# What you will do:
(a) Transcribe the passage of the Beaumont Hardware pencil article below from "Serving customers with" up to and including "up wood floors.".
(b) Write the next part of the Beaumont Hardware pencil article below, picking up after its last sentence.

Monday, February 27, 2012

Pencil from the past writes its own history

Pencil from the past writes its own history

Seventy five years later, it’s still sharp enough to take an order.

The yellow pencil from Beaumont Hardware & Lumber is a throwback to the days when everyone met at the hardware store.

Tradesmen sat on old nail barrels smoking cigarettes and sipping coffee from mugs. Youngsters put nickels in a big red machine and waited for cold Cokes to come tumbling down. Women dressed up in their finery strolled about the store to see the latest in dishes.

During the 1930s and 1940s, hardware stores were filled with small-town charm and friendly, helpful clerks—many with a handy pencil tucked behind their ear.

Serving customers with flair

In those days, homespun, tongue-in-cheek advertisements in the local paper kept customers flocking to Beaumont Hardware and made household names out of employees like the late Don McLaughlin. In a career that spanned decades, the former Beaumont city councilman would wait on customers and then go to their homes and businesses to install linoleum, repair Formica table tops, and spruce up wood floors.

# Supplied material:
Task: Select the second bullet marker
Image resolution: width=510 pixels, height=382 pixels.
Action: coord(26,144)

# Results:
(a)
Serving customers with flair

In those days, homespun, tongue-in-cheek advertisements in the local paper kept customers flocking to Beaumont Hardware and made household names out of employees like the late Don McLaughlin. In a career that spanned decades, the former Beaumont city councilman would wait on customers and then go to their homes and businesses to install linoleum, repair Formica table tops, and spruce up wood floors.

(b)
Here’s an excerpt from an early humorous advertisement written by Myrl Beck Sr., co-founder of Beaumont Hardware. A snippet at the end jokes about sales at the store.

“Don (that’s Don McLaughlin, you know…) was complaining the other day because he was so swamped. Said he never got to loaf like the rest of us do and couldn’t we do something about it.

“So we decided to do something for Don and the only thing we know to do is to write an ad about him—that ought to do the trick. It works swell on everything else we have down here. If we have something we’re especially fond of and don’t want to sell, we just put a special price on it and invite all you good people to come down and buy it—and it’s ours for life!”

In about 1930, the Bebee and Beck families opened up venerable Beaumont Hardware, one of many early and beloved hometown businesses.

“Everyone showed up at the hardware store, it was a great place to be,” said Bill Bebee, whose father Earl was a co-founder. “In those days, nobody was in a hurry.”

For more than 50 years and at two different locations, Beaumont Hardware lived up to the wording imprinted in black lettering on the old pencil: “The Builders Supply House.”

Many remember the hardware store’s big, brass cash register with mechanical keys and “store accounts” that allowed customers to sign for merchandise and pay at the end of the month. Some fondly recall how the lumber foreman at Beaumont Hardware had a school named for him. The former Andy Chavez Elementary School is now a maintenance operations and child nutrition center for the Beaumont Unified School District.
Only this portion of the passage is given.